Start of Records for this exercise

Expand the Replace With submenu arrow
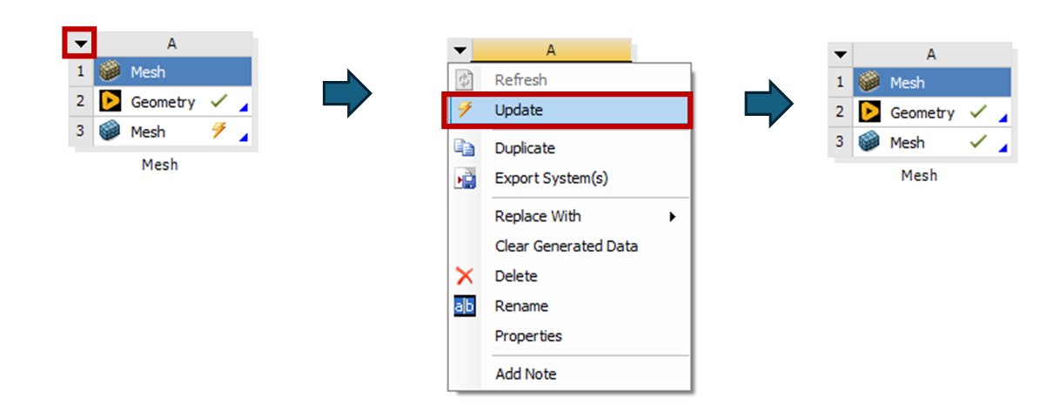The image size is (1040, 405). 672,217
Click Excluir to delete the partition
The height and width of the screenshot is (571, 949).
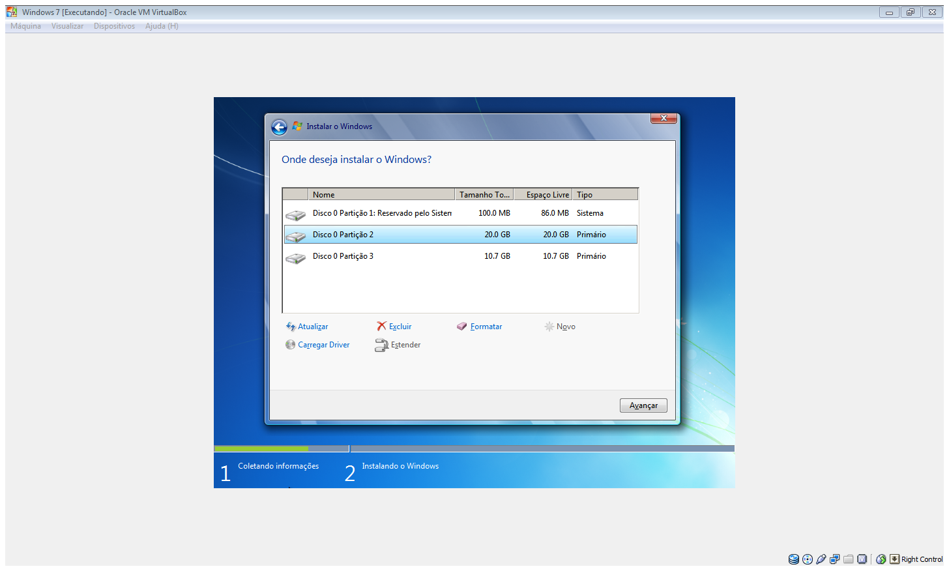pyautogui.click(x=400, y=327)
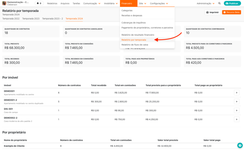Switch to Temporada 2023 tab
This screenshot has width=244, height=150.
pos(31,19)
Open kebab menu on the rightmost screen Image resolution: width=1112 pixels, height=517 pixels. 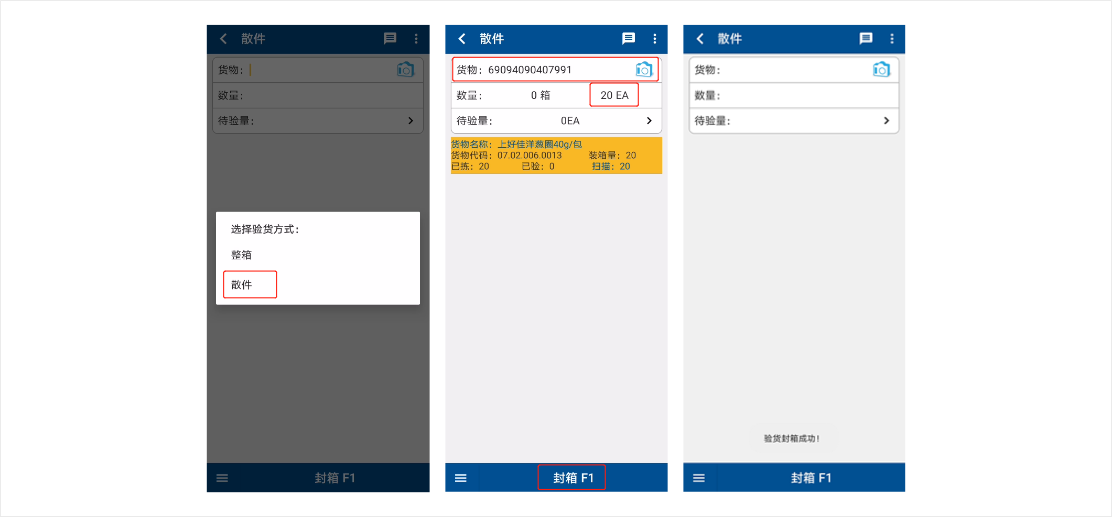click(x=892, y=39)
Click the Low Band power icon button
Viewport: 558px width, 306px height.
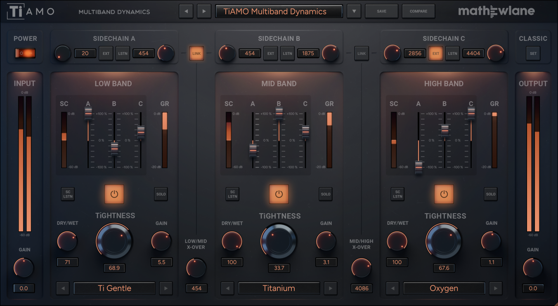click(114, 194)
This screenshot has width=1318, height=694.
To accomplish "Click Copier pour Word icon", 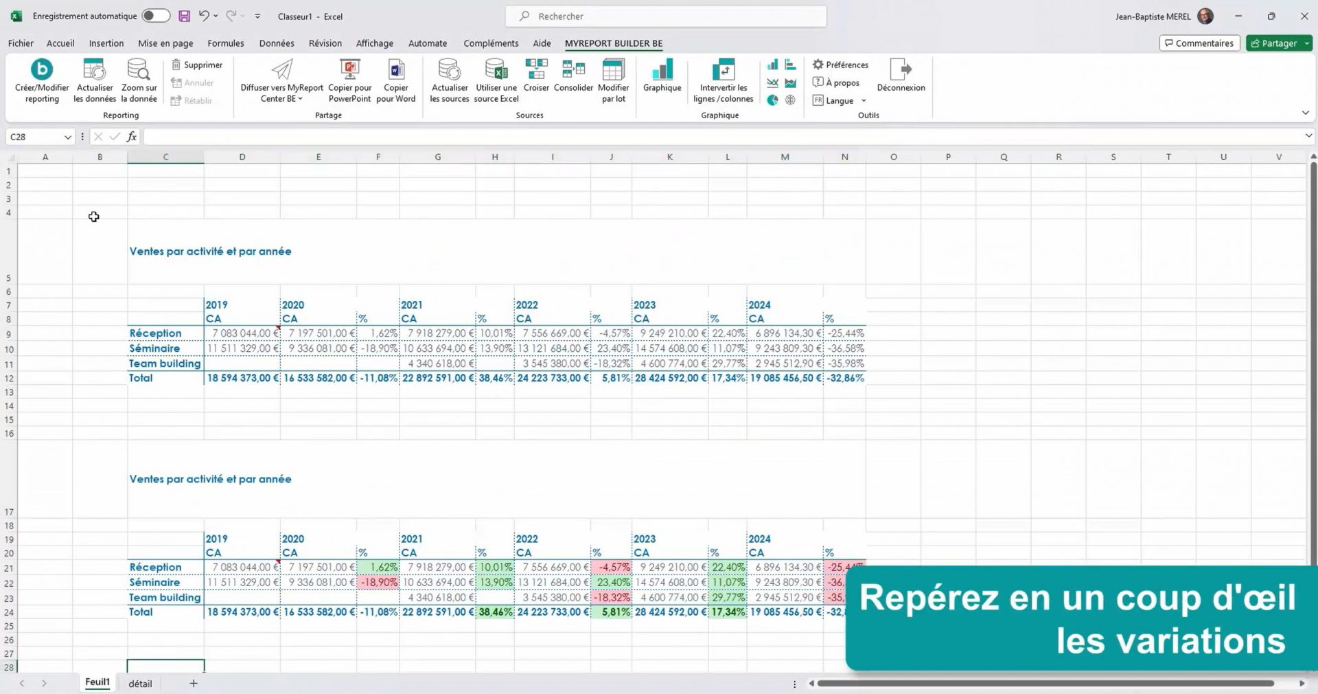I will coord(396,71).
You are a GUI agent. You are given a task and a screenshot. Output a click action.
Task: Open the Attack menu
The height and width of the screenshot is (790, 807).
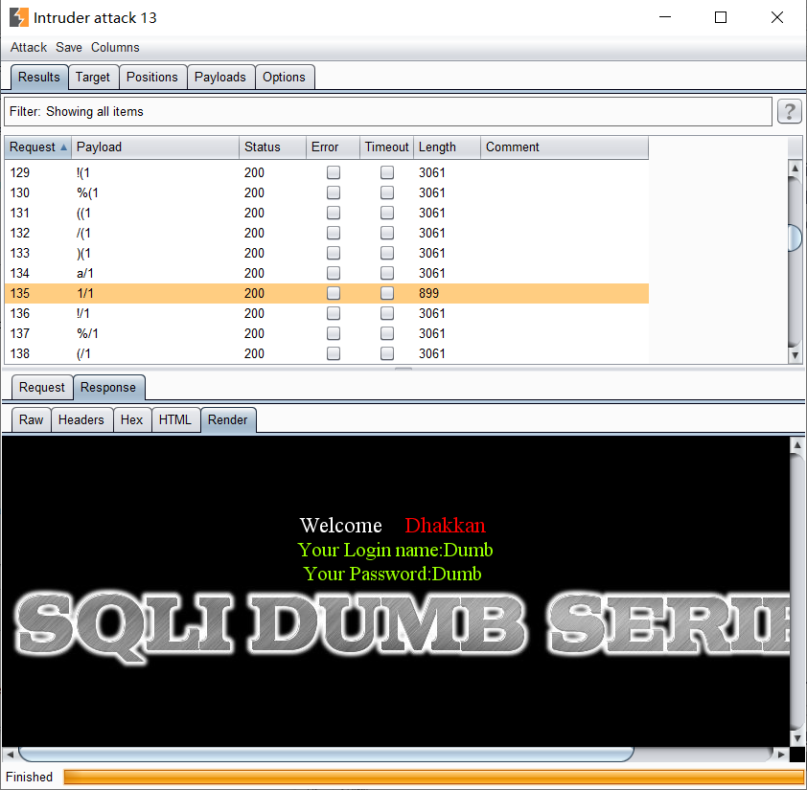click(28, 47)
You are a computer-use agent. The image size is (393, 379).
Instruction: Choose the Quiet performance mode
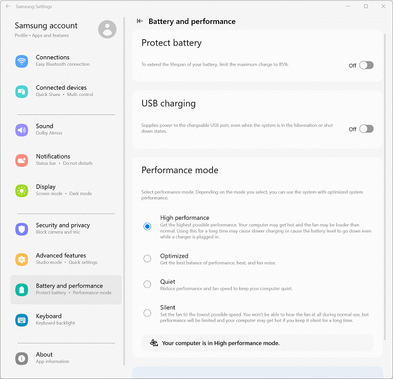[147, 284]
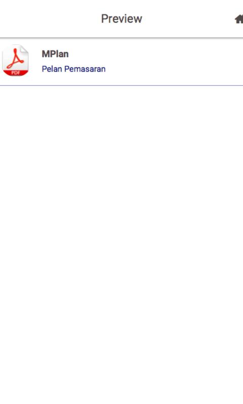Viewport: 243px width, 404px height.
Task: Return to home screen from Preview
Action: point(239,19)
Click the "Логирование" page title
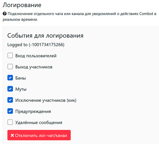Screen dimensions: 159x144 click(22, 5)
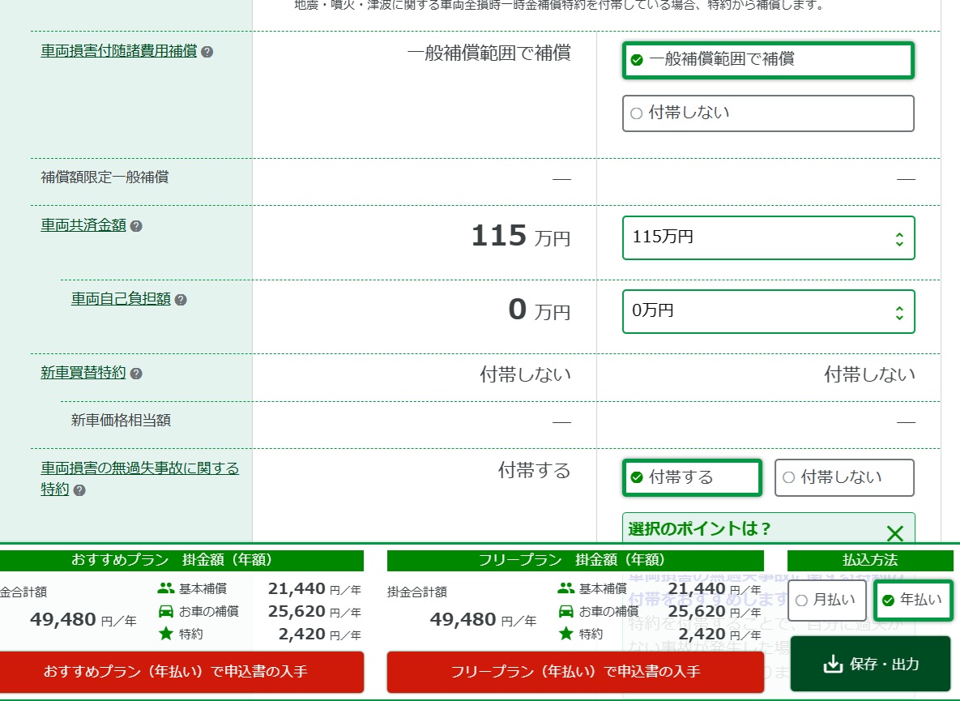Switch payment method to 月払い
The width and height of the screenshot is (960, 701).
coord(826,601)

End of Records for this exercise

Everything above from the line that has "You are a GUI" down to the line that has "You are a computer-use" should be output exactly, with both of those lines included. Leave the pictures behind.

You are a GUI agent. You are given a task and a screenshot. Output a click action.
Task: Open the Attack menu
The height and width of the screenshot is (790, 807).
click(28, 47)
You are a computer-use agent. The image size is (393, 379).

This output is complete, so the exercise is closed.